Package brave.handler

Class MutableSpan

java.lang.Object
brave.handler.MutableSpan
All Implemented Interfaces:
Cloneable

public final class MutableSpan
extends Object
implements Cloneable
This represents a span except for its TraceContext. It is mutable, for late adjustments.

Notes

Between SpanHandler.begin(TraceContext, MutableSpan, TraceContext) and SpanHandler.end(TraceContext, MutableSpan, SpanHandler.Cause), Brave owns this reference, synchronizing where necessary as updates come from different application threads.

Upon end, Brave no longer makes updates.

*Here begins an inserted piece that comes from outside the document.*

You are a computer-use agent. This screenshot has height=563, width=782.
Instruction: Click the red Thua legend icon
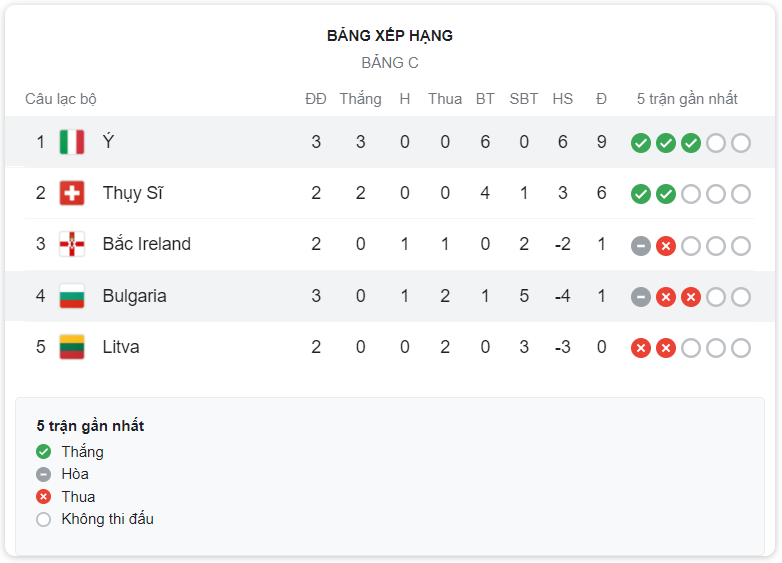click(x=43, y=497)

It invokes each SpanHandler, one-by-one on the same thread. This means subsequent handlers do not have to synchronize to view updates from a prior one. However, it does imply they must make mutations on the same thread.

In other words, this type is not thread safe. If you need to mutate this span in a different thread, use the copy constructor.

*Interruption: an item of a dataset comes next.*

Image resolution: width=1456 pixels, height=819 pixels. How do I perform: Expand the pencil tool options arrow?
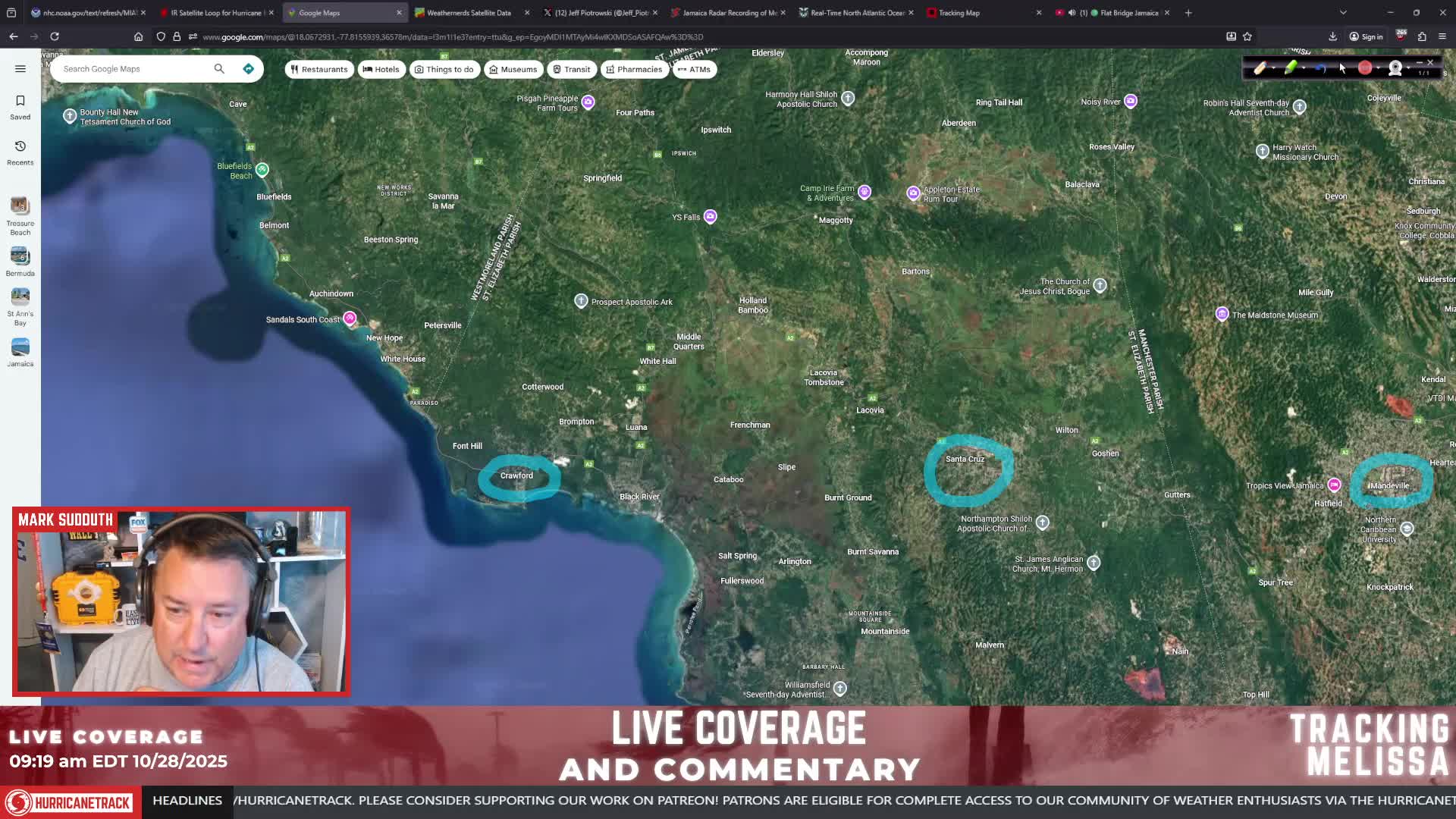(1273, 68)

MutableSpan.error() vs MutableSpan.tag("error")

If tag(String) returns a result for "error", it was from a layered api, instrumentation or the user. error() is usually an uncaught exception and does not imply there's a tag "error".

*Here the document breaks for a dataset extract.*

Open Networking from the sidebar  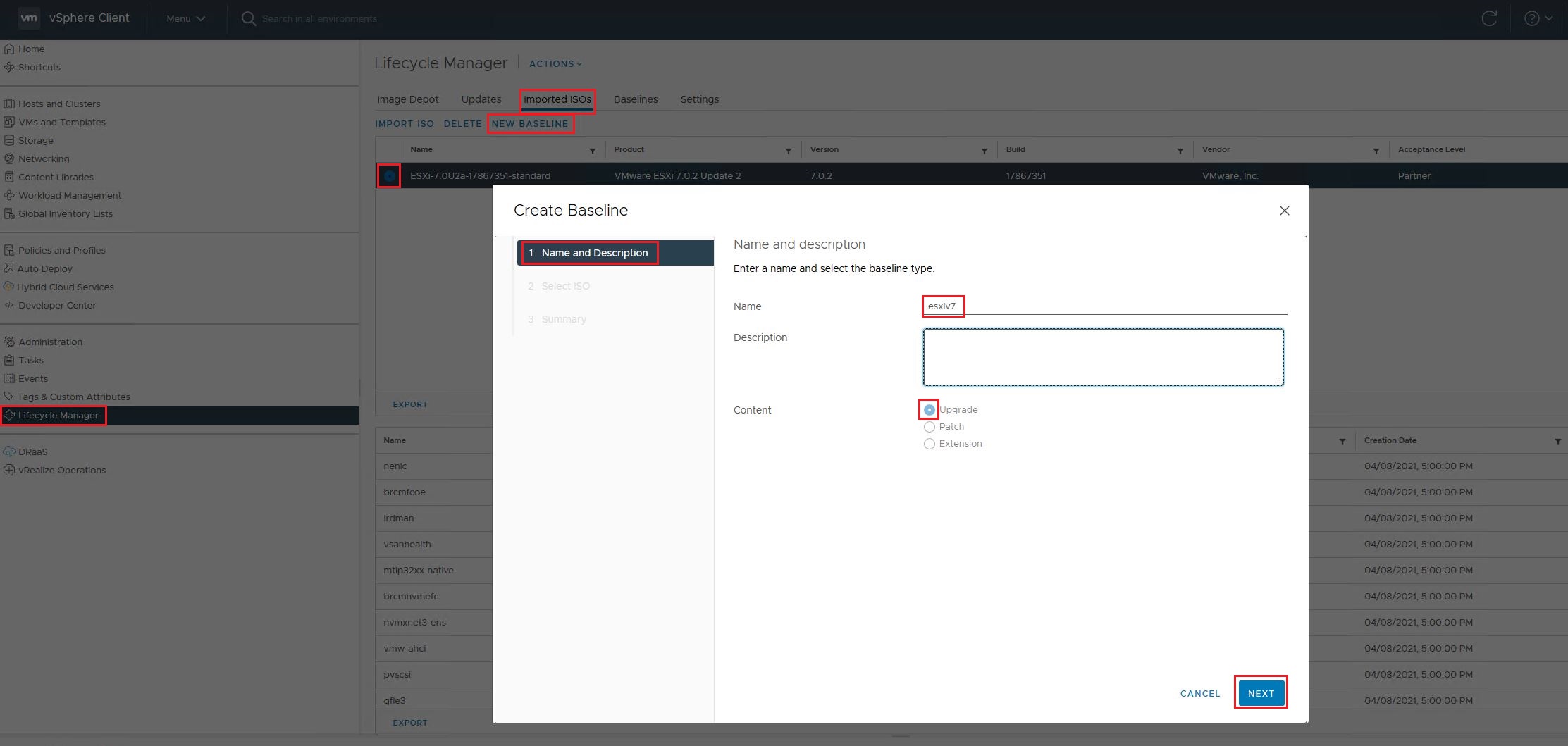44,158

Here are examples of a span with error(), but no "error" tag:

  • brave.Span.error(new OutOfMemoryError()) -> MutableSpan.error(new OutOfMemoryError())
  • brave.Span.error(new RpcException()) -> MutableSpan.error(new RpcException())
  • brave.Span.error(new NullPointerException()) -> MutableSpan.error(new NullPointerException())

The above are examples of exceptions that users typically do not process, so are unlikely to parse into an "error" tag. The opposite is also true as not all errors are derived from Throwable. Particularly, RPC frameworks often do not use exceptions as error signals.

Here are examples of a span with an "error" tag, but no error():

  • io.opentracing.Span.tag(ERROR, true) -> MutableSpan.tag("error", "true")
  • brave.SpanCustomizer.tag("error", "") -> MutableSpan.tag("error", "")
  • brave.Span.tag("error", "CANCELLED") -> MutableSpan.tag("error", "CANCELLED")

The above examples are using in-band apis in Brave. SpanHandler is after the fact. Since there is no default "error" tag, span handlers here can tell the difference between explicitly set error messages, and what's needed by their format. For example, those only looking at Zipkin clones may forget that error() exists for custom formats including metrics!

Here are examples of SpanHandler.end(TraceContext, MutableSpan, SpanHandler.Cause) implementations that process errors:

  • MutableSpan.tag("error", "") to redact the error message from Zipkin
  • MutableSpan.error() -> MutableSpan.tag("exception", normalized) to match metrics dimension
  • MutableSpan.error() -> CustomFormat.stackTrace for sophisticated trace formats
In summary, Brave intentionally does not default an "error" tag(String) from error(). This allows SpanHandler instances that report data be as simple as an error bit, or advanced enough to keep a stacktrace and also a user tag.